Excerpt:

########

The Ministers of the Crown Act, 1937 finally recognised the constitutional status of Her Majesty’s Loyal Opposition and established the principle in the British House of Commons that the Speaker would decide which party would become Her Majesty’s Loyal Opposition. The Ministerial and Other Salaries Act, 1975 codifies the position of Leader of Her Majesty’s Loyal Opposition and the Speaker’s role in determining who holds that position, where necessary: “If any doubt arises as to which is or was at any material time the party in opposition to Her Majesty’s Government having the greatest numerical strength in the House of Commons, or as to who is or was at any material time the leader in that House of such a party, the question shall be decided for the purposes of this Act by the Speaker of the House of Commons, and his decision, certified in writing under his hand, shall be final and conclusive.”

The Parliament of Canada recognized in statute the Leader of the Opposition in 1905, before the other core Commonwealth countries. However, O’Brien and Bosc offer little insight into the role of Her Majesty’s Loyal Opposition as “alternative government” or “potential government.” Instead, they define Her Majesty’s Loyal Opposition as such: “By convention, the opposition party with the largest number of seats in the House is designated as the Official Opposition (and referred to as “Her Majesty’s Opposition”), although nowhere is this set down in any Canadian rule or statute.” The footnote explains that the title Her Majesty’s Loyal Opposition “emphasize[s] the notion that an opposition is loyal to the Crown.” The Bloc quebecois certainly did not meet that requirement; they advocated for the secession of Quebec from a Commonwealth realm, and an independent Quebec would certainly have become La republique quebecoise, not another Commonwealth realm.    

O’Brien and Bosc suggest that the aforesaid convention that the largest opposition party becomes Her Majesty’s Loyal Opposition would only come into doubt in the event of a tie:  “Should an equality of seats among the largest opposition parties occur, the Speaker may be called upon to decide which party should be designated as the Official Opposition. In 1996, when a tie occurred between the two largest opposition parties during the course of a Parliament, Speaker Parent ruled that incumbency was the determining factor and that the status quo should be maintained.”

The Crown (the Queen in the UK and the Governors in the core Commonwealth) appoints the first minister -- but not the Leader of the Opposition!

########

Information shown:
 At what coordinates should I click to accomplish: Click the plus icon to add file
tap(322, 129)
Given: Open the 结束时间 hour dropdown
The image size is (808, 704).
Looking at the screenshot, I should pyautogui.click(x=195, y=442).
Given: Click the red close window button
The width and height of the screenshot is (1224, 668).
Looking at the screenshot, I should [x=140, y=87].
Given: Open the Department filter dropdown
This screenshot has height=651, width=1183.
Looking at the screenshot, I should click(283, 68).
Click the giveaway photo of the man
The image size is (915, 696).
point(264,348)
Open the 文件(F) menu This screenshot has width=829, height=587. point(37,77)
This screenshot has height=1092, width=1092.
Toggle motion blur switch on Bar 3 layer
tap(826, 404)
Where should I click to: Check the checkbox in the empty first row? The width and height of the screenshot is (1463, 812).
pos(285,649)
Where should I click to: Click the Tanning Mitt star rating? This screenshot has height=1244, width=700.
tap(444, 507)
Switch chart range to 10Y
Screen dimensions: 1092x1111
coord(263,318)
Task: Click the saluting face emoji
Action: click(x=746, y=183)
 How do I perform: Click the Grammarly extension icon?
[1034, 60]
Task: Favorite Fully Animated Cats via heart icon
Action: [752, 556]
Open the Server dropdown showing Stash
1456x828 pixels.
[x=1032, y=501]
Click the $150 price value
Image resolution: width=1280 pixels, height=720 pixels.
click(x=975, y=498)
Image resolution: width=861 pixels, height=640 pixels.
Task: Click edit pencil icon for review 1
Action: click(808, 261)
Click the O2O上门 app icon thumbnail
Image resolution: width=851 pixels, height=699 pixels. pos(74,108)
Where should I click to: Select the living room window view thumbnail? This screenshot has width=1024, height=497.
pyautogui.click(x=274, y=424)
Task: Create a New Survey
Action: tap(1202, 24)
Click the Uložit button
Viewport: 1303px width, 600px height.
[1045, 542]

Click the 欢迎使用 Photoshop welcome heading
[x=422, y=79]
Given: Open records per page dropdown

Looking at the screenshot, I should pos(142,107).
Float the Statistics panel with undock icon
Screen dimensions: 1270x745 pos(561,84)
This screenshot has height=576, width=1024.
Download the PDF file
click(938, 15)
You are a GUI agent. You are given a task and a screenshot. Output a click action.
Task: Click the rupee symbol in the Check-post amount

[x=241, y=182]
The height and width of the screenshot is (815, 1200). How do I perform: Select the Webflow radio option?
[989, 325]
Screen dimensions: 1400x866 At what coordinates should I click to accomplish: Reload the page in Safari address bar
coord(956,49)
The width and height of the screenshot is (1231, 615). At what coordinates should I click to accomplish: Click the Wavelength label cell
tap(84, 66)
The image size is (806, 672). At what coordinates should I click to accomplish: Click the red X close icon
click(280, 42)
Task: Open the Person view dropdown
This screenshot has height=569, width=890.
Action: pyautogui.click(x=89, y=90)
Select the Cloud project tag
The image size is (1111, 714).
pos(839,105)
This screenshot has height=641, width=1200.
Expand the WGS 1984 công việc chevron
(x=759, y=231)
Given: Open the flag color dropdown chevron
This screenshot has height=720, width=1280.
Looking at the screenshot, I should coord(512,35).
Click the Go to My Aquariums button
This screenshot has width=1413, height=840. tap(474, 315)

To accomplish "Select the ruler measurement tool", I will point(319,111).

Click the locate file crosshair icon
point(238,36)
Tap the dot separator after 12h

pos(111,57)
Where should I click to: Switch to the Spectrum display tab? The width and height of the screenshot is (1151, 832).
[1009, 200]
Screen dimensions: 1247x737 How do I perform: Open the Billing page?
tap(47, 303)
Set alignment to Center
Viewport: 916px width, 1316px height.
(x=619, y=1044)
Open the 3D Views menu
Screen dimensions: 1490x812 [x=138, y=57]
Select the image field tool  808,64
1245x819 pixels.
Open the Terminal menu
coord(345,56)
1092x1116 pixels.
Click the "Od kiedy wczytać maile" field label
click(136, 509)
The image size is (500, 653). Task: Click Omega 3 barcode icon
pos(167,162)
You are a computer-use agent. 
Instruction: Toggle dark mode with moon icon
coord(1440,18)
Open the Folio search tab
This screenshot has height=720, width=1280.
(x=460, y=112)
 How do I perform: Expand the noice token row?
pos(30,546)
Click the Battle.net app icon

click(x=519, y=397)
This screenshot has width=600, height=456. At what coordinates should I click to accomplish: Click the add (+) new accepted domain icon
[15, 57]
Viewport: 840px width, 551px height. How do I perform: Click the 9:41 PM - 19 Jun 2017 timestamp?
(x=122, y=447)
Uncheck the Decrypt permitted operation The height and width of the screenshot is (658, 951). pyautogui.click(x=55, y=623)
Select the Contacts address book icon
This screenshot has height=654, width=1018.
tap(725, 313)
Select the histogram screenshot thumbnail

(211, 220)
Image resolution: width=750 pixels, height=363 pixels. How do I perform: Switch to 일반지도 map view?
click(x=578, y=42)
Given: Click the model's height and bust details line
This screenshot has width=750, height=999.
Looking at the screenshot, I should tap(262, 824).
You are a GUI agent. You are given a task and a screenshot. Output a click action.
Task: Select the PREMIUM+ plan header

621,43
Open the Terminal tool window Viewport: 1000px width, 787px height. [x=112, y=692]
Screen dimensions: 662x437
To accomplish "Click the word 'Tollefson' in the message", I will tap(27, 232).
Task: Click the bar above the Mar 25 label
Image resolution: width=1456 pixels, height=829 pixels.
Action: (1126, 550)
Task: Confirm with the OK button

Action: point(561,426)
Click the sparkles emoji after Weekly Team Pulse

########

Tasks to complete:
1 – In the listing, format the lines starting at the one containing "Select the Cloud project tag" and ending at the one containing "pos(111,57)" as a JSON list of strings, one string per line, with blank lines left out.
2 – Resume the passage on Her Majesty's Loyal Opposition from where it stops.

Task answers:
1 –
[
  "Select the Cloud project tag",
  "The image size is (1111, 714).",
  "pos(839,105)",
  "This screenshot has height=641, width=1200.",
  "Expand the WGS 1984 công việc chevron",
  "(x=759, y=231)",
  "Given: Open the flag color dropdown chevron",
  "This screenshot has height=720, width=1280.",
  "Looking at the screenshot, I should coord(512,35).",
  "Click the Go to My Aquariums button",
  "This screenshot has width=1413, height=840. tap(474, 315)",
  "To accomplish \"Select the ruler measurement tool\", I will point(319,111).",
  "Click the locate file crosshair icon",
  "point(238,36)",
  "Tap the dot separator after 12h",
  "pos(111,57)"
]

2 –
They refer to the Speaker’s Ruling on the Official Opposition of Tuesday, 27 February 1996. At the outset of the second session of the 35th Parliament, the Bloc’s representation had fallen from 54 seats to 52; the Reform Party of Canada and the Bloc quebecois thus had the same number of seats. Speaker Gilbert Parent made his ruling by responding to the Reform Party’s submission on other parliamentary precedents. But the Reform Party’s approach presents numerous problems, because the idea of a secessionist party as Her Majesty’s Loyal Opposition is unprecedented in Westminster parliamentarism, which explains why the Reform Party grasped at such bizarre instances of Speaker’s inventions. O’Brien and Bosc say that “by convention, the opposition party with the largest number of seats in the House is designated as the Official Opposition.” The argument for a case without precedent should therefore have examined the underlying principles of the convention and explained why they needed to amend the convention. More fundamentally, why does this convention exist? What presumptions underpin this convention? I established in the earlier sections of this analysis that the convention that the largest opposition party becomes Her Majesty’s Loyal Opposition presumes that this party is a “potential government” or a “government in waiting.” The Bloc clearly did not meet this requirement. The British conventions, which Canada largely inherited, also presume the loyalty to the country of the second largest party in parliament! The British simply would never have questioned this basic presumption, because it is a mathematical impossibility that Sein Fein, or the Scottish or Welsh nationalists, would win the second largest number of seats. Indeed, even in Canada prior to the political fragmentation and realignment of the 1990s and 2000s, a secessionist or nationalist party would not become the second largest formation in parliament. The Bloc achieved this status by electoral flute and idiosyncrasy, fuelled by powerful vote splitting on the right between the Reform Party of Canada and the Progressive Conservative Party of Canada. All conventions derive their normative justification from underlying principles, so the Reformers should have asked not, “What are the precedents?” but rather, “What are the reasons for these convention, and how does the Bloc’s status of Her Majesty’s Loyal Opposition call the current convention into question?”

While the Reformers framed their approach incorrectly, Speaker Gilbert Parent made several blatantly false claims in his ruling that undermine his authority as Speaker. Parent’s most absurd claim shows that he fundamentally did not understand Canada’s constitution:

“I must respectfully differ with the hon. member. Your Speaker of the House has no role to play in the selection of a government. In our system the Speaker chooses neither the government nor the government in waiting. That prerogative belongs to the Governor General of Canada on the advice of his privy council. To put the Speaker in a position in which he would be choosing not only the official opposition but perhaps the next government based not on any objective criteria such as numbers in the House but rather on a qualitative judgment about the performance of the current official opposition party seems to me an untenable proposition. It would also be an encroachment on the royal prerogative and a violation of our long established constitutional practices [emphasis added].”

Her Majesty the Queen of Canada, His Excellency the Governor General, and the Right Honourable the Prime Minister. The Leader of the Opposition does not figure into this equation.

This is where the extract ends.